Keratoconus is the most common noninflammatory corneal ectasia characterized by corneal protrusion and thinning, leading to irregular astigmatism and myopia. It has an estimated prevalence of 54 per 100,000 people in the United States (1, 2). In the early stages of keratoconus, spectacles can correct regular astigmatism. However, in moderately or severely affected patients with irregular astigmatism, contact lenses are considered one of the most effective treatment options (3).

Contact lenses reduce the irregularity of the cornea and create a new regular front surface to the optical system in every stage of keratoconus (4). Rigid gas-permeable contact lenses (RGPLs) reduce higher-order aberrations (HOAs) and improve visual acuity by creating a refractive layer between the lens and the cornea, thus providing a regular refractive surface in front of the cornea (5). However, initial discomfort, corneal scarring at the contact point of the lens and cornea, and lens decentration are the main complications leading to decreased patient compliance (6). Hybrid contact lenses (HCLs) and scleral contact lenses (SCLs) have been introduced into clinical practice for the visual rehabilitation of patients with keratoconus. The main advantage of HCLs and SCLs over RGPLs is that they allow the anterior surface of the cornea to the vault, thus preventing apical corneal touch and providing a better fit (7, 8).
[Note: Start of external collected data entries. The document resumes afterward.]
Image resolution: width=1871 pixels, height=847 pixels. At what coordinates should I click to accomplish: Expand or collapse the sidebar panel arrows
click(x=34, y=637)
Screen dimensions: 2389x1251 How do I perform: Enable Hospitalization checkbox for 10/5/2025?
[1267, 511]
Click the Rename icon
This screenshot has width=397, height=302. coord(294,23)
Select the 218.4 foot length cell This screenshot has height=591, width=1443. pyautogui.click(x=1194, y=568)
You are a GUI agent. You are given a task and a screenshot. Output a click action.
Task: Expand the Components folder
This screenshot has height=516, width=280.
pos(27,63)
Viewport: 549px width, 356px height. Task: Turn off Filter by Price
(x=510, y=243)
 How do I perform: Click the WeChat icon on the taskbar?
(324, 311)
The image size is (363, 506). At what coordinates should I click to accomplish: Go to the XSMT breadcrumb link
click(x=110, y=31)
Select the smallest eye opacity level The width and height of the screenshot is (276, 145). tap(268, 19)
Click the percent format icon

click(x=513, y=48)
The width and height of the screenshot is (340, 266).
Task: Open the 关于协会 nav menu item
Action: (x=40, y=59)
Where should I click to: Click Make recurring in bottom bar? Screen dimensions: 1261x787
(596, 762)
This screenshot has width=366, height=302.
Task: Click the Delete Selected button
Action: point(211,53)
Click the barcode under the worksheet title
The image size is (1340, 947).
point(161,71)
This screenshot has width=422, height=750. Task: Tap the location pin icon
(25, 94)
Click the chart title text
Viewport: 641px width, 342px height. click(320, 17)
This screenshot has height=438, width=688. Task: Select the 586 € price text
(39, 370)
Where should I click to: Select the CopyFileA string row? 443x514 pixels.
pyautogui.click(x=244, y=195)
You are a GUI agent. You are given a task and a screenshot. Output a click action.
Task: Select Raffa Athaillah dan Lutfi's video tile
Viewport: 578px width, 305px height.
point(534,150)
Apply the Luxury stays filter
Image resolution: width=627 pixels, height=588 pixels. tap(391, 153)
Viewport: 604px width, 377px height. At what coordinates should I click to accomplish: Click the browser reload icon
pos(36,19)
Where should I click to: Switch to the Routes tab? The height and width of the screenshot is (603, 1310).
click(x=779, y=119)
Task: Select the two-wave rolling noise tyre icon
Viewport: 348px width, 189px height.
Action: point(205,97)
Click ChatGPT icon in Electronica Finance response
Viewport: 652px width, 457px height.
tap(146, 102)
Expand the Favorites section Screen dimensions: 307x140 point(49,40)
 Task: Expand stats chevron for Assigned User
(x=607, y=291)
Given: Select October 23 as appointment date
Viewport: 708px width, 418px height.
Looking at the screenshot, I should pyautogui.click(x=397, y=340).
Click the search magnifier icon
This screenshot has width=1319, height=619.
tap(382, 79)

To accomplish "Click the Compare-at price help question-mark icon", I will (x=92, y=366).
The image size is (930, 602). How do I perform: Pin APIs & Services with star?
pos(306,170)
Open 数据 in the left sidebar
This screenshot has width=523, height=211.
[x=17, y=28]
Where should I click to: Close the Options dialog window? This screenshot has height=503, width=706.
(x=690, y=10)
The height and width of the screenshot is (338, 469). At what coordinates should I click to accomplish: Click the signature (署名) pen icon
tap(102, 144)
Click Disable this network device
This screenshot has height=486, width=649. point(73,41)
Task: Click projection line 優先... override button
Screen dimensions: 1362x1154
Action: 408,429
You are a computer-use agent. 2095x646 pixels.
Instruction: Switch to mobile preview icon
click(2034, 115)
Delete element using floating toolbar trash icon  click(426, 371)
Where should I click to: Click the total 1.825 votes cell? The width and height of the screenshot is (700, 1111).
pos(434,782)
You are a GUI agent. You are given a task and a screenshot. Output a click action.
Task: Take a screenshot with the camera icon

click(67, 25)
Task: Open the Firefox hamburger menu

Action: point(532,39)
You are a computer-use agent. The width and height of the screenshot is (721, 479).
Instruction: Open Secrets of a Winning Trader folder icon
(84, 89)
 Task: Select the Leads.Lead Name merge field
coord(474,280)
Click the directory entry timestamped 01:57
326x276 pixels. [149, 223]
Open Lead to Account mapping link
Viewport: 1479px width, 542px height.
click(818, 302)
HCLs have a central rigid zone with a circumferential peripheral soft skirt to utilize the visual performance of hard lenses and the comfort and stability of soft lenses (9). SCLs are large-diameter gas-permeable contact lenses designed to vault over the entire cornea and limbus and rest on the sclera. The SCLs that are no more than 6 mm larger than the horizontal visible iris diameter are called mini-scleral contact lenses (MSCLs) (10). This clinical study evaluated and compared the effects of HCLs and MSCLs on HOAs and refractive correction in advanced keratoconus.

Methods

Ethical Approval

The study was conducted by the tenets of the Declaration of Helsinki and was approved by the Ethics Committee of Umraniye Training and Research Hospital (number: B.10.1.TKH.4.34.H.GP.0.01/104; dated: April 8, 2020), İstanbul, Turkey.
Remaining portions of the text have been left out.